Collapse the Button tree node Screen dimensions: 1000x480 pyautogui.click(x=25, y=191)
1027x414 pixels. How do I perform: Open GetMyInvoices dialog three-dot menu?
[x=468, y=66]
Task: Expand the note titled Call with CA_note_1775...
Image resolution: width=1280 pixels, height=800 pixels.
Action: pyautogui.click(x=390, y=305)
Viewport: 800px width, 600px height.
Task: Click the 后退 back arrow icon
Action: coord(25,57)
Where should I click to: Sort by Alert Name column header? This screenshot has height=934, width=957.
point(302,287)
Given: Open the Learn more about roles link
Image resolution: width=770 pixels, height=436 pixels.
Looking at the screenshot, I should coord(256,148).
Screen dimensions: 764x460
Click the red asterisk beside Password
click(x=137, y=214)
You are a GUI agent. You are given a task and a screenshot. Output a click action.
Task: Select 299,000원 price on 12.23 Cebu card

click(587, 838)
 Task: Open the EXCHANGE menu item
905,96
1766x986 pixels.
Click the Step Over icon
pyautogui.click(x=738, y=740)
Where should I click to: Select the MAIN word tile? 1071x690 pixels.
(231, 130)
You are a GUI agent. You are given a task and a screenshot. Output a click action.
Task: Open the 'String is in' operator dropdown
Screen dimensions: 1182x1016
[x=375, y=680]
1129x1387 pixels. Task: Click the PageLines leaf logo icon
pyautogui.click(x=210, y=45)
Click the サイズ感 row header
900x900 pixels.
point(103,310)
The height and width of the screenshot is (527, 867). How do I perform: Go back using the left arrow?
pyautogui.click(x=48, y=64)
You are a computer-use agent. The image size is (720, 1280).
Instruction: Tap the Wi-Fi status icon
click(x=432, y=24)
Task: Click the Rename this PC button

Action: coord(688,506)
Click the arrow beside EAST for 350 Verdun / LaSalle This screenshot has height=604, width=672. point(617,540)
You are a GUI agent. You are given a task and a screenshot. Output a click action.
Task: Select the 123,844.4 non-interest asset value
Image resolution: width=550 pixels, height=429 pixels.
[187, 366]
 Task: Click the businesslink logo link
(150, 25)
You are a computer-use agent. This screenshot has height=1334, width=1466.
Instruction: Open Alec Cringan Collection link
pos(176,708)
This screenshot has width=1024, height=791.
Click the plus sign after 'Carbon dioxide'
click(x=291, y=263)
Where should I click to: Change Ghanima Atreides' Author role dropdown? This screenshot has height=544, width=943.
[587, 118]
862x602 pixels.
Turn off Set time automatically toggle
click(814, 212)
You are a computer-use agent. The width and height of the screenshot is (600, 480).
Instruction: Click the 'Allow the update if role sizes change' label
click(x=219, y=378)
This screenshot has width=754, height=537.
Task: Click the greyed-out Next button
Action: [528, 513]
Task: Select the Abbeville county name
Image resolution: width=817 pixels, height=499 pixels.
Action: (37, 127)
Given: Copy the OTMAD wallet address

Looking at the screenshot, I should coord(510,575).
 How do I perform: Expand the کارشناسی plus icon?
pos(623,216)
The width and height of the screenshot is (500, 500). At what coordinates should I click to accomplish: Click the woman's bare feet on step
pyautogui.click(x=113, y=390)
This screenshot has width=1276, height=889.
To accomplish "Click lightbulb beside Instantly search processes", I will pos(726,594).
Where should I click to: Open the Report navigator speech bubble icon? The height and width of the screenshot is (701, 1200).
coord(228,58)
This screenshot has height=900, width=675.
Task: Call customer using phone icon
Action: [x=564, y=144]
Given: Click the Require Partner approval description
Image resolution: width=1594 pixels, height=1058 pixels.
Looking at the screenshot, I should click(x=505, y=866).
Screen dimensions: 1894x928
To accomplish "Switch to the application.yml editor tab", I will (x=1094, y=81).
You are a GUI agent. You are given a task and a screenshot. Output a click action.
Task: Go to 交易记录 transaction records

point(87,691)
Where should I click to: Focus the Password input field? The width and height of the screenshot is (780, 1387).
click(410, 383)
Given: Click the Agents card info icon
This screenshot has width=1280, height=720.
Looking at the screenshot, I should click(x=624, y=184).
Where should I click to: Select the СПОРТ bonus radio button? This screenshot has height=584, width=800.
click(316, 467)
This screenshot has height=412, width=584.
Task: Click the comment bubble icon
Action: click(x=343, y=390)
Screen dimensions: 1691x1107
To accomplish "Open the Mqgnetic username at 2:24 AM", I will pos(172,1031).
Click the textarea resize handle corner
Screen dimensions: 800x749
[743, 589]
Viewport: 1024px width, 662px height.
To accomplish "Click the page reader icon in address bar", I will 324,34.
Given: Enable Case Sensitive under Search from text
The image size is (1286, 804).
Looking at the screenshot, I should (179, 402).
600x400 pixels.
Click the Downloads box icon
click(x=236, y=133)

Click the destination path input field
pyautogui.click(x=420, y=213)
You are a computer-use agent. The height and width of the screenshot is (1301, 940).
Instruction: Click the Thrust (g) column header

# # # # # # #

What is needed is a word-for-word copy of the material above.

> OUTPUT
Collapse the Button tree node Screen dimensions: 1000x480 pyautogui.click(x=25, y=191)
1027x414 pixels. How do I perform: Open GetMyInvoices dialog three-dot menu?
[x=468, y=66]
Task: Expand the note titled Call with CA_note_1775...
Image resolution: width=1280 pixels, height=800 pixels.
Action: pyautogui.click(x=390, y=305)
Viewport: 800px width, 600px height.
Task: Click the 后退 back arrow icon
Action: coord(25,57)
Where should I click to: Sort by Alert Name column header? This screenshot has height=934, width=957.
point(302,287)
Given: Open the Learn more about roles link
Image resolution: width=770 pixels, height=436 pixels.
Looking at the screenshot, I should coord(256,148).
Screen dimensions: 764x460
Click the red asterisk beside Password
click(x=137, y=214)
You are a GUI agent. You are given a task and a screenshot. Output a click action.
Task: Select 299,000원 price on 12.23 Cebu card

click(587, 838)
 Task: Open the EXCHANGE menu item
905,96
1766x986 pixels.
Click the Step Over icon
pyautogui.click(x=738, y=740)
Where should I click to: Select the MAIN word tile? 1071x690 pixels.
(231, 130)
You are a GUI agent. You are given a task and a screenshot. Output a click action.
Task: Open the 'String is in' operator dropdown
Screen dimensions: 1182x1016
[x=375, y=680]
1129x1387 pixels. Task: Click the PageLines leaf logo icon
pyautogui.click(x=210, y=45)
Click the サイズ感 row header
900x900 pixels.
point(103,310)
The height and width of the screenshot is (527, 867). How do I perform: Go back using the left arrow?
pyautogui.click(x=48, y=64)
You are a computer-use agent. The image size is (720, 1280).
Instruction: Tap the Wi-Fi status icon
click(x=432, y=24)
Task: Click the Rename this PC button

Action: coord(688,506)
Click the arrow beside EAST for 350 Verdun / LaSalle This screenshot has height=604, width=672. point(617,540)
You are a GUI agent. You are given a task and a screenshot. Output a click action.
Task: Select the 123,844.4 non-interest asset value
Image resolution: width=550 pixels, height=429 pixels.
[187, 366]
 Task: Click the businesslink logo link
(150, 25)
You are a computer-use agent. This screenshot has height=1334, width=1466.
Instruction: Open Alec Cringan Collection link
pos(176,708)
This screenshot has width=1024, height=791.
Click the plus sign after 'Carbon dioxide'
click(x=291, y=263)
Where should I click to: Change Ghanima Atreides' Author role dropdown? This screenshot has height=544, width=943.
[587, 118]
862x602 pixels.
Turn off Set time automatically toggle
click(814, 212)
You are a computer-use agent. The width and height of the screenshot is (600, 480).
Instruction: Click the 'Allow the update if role sizes change' label
click(x=219, y=378)
This screenshot has width=754, height=537.
Task: Click the greyed-out Next button
Action: [528, 513]
Task: Select the Abbeville county name
Image resolution: width=817 pixels, height=499 pixels.
Action: (37, 127)
Given: Copy the OTMAD wallet address

Looking at the screenshot, I should coord(510,575).
 How do I perform: Expand the کارشناسی plus icon?
pos(623,216)
The width and height of the screenshot is (500, 500). At what coordinates should I click to accomplish: Click the woman's bare feet on step
pyautogui.click(x=113, y=390)
This screenshot has width=1276, height=889.
To accomplish "Click lightbulb beside Instantly search processes", I will pos(726,594).
Where should I click to: Open the Report navigator speech bubble icon? The height and width of the screenshot is (701, 1200).
coord(228,58)
This screenshot has height=900, width=675.
Task: Call customer using phone icon
Action: [x=564, y=144]
Given: Click the Require Partner approval description
Image resolution: width=1594 pixels, height=1058 pixels.
Looking at the screenshot, I should click(x=505, y=866).
Screen dimensions: 1894x928
To accomplish "Switch to the application.yml editor tab", I will (x=1094, y=81).
You are a GUI agent. You are given a task and a screenshot. Output a click action.
Task: Go to 交易记录 transaction records

point(87,691)
Where should I click to: Focus the Password input field? The width and height of the screenshot is (780, 1387).
click(410, 383)
Given: Click the Agents card info icon
This screenshot has width=1280, height=720.
Looking at the screenshot, I should click(x=624, y=184).
Where should I click to: Select the СПОРТ bonus radio button? This screenshot has height=584, width=800.
click(316, 467)
This screenshot has height=412, width=584.
Task: Click the comment bubble icon
Action: click(x=343, y=390)
Screen dimensions: 1691x1107
To accomplish "Open the Mqgnetic username at 2:24 AM", I will pos(172,1031).
Click the textarea resize handle corner
Screen dimensions: 800x749
[743, 589]
Viewport: 1024px width, 662px height.
To accomplish "Click the page reader icon in address bar", I will 324,34.
Given: Enable Case Sensitive under Search from text
The image size is (1286, 804).
Looking at the screenshot, I should (179, 402).
600x400 pixels.
Click the Downloads box icon
click(x=236, y=133)

Click the destination path input field
pyautogui.click(x=420, y=213)
You are a computer-use agent. The height and width of the screenshot is (1301, 940).
Instruction: Click the Thrust (g) column header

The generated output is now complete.